Validating AI where it’s used
BabyChecker is designed for antenatal care settings with limited access to infrastructure, internet, and clinical specialists. It enables pregnancy risk screening using a handheld ultrasound probe and a mobile phone, operated by a midwife or community health worker. Because BabyChecker operates offline and on Android devices, its AI models must be validated in the same environment in which they are deployed.
While most AI validation is performed on Linux-based workstations using standard datasets, BabyChecker’s approach recognizes a key operational truth: accuracy on a server does not guarantee accuracy on a mobile phone. To deliver clinically safe predictions for gestational age, fetal presentation, and placenta location, BabyChecker’s models are tested and validated directly within Android.
Identifying discrepancies between development and deployment
Our deep learning engineering team compares Android inference outputs to Linux-based references during validation cycles. In doing so, they encountered slight but consistent differences in prediction values, despite using the same input data. Investigation revealed the cause: different image preprocessing libraries produced slight pixel-level variations. Although small, these changes were enough to alter AI output in a way that crossed clinical relevance thresholds.
This phenomenon is consistent with chaos theory, where minimal changes in initial conditions produce unpredictable downstream effects. In AI, such effects cause adversarial errors, even when logical pipelines appear identical.
Aligning pipelines and enforcing consistency
To address this, preprocessing workflows were standardized across platforms using OpenCV. This ensured that images passed to the AI model on Android would match those seen during training and validation in Linux.

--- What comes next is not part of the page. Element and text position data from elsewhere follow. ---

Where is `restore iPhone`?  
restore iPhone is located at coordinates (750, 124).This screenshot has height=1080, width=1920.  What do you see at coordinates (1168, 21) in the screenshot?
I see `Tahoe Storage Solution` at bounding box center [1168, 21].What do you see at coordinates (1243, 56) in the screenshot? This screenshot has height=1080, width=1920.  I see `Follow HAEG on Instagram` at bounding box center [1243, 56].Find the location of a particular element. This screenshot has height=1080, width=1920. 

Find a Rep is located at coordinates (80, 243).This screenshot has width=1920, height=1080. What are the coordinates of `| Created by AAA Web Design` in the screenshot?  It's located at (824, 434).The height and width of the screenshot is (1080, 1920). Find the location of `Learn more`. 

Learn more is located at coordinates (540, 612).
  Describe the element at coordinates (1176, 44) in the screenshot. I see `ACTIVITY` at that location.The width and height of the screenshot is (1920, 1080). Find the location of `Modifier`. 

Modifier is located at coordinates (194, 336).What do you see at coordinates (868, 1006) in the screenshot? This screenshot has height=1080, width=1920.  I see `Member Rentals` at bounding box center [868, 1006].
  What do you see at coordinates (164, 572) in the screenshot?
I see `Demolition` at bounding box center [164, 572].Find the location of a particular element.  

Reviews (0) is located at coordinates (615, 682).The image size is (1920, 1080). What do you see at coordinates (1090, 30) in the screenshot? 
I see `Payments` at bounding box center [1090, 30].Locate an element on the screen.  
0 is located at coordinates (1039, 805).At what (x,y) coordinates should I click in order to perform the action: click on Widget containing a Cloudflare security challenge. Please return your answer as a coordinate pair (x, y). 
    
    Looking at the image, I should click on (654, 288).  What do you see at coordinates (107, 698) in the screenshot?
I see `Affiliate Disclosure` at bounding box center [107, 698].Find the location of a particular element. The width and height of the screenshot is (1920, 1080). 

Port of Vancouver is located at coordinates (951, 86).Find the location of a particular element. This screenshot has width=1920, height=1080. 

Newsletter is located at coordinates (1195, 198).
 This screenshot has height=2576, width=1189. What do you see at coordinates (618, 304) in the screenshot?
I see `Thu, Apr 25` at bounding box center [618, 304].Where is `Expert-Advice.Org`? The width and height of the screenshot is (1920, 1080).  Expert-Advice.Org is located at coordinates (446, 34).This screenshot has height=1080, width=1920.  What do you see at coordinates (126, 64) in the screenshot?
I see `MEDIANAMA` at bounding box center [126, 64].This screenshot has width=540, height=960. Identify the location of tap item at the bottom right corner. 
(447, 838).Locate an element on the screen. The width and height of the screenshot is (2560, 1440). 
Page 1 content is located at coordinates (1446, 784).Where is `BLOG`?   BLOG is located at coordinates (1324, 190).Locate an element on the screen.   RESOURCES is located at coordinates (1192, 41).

To monitor ongoing consistency, the team developed unit tests that:
- Accept raw ultrasound frames
- Apply standardized preprocessing
- Run inference on-device
- Compare predictions to validated reference results
The tests are performed on real Android devices, covering multiple cases from the BabyChecker validation set.
Running complete validation sets on Android
Beyond unit tests, BabyChecker supports complete validation of its AI models in real-world conditions. Engineers import raw scan data and run inference locally across entire validation and test sets through a developer mode in the mobile application. The resulting predictions are exported in JSON format and evaluated for accuracy, sensitivity, specificity, and mean absolute error.
This approach ensures transparency and performance consistency in the environments that matter most: remote clinics, community health posts, and mobile outreach settings.
Metrics that matter
BabyChecker’s AI has been validated on a multicountry dataset spanning Kenya, Zambia, Malawi, and Honduras. When compared with expert sonographers, the results showed:
- Gestational Age: Mean Absolute Error of 5.58 days
- Fetal Presentation: AUC of 0.99
- Placenta Localization: AUC of 0.93
These values confirm the model’s ability to provide clinically practical guidance in settings where standard ultrasound is unavailable and the alternative is often limited to abdominal palpation.
Conclusion
Deploying AI for maternal health in low-resource environments requires more than model accuracy on paper. It requires on-device validation, consistent performance, and technical reliability under real-world conditions. BabyChecker meets this requirement by aligning its AI development with its operational context, validating models on Android, in the field, and in the hands of the health workers it is designed to support.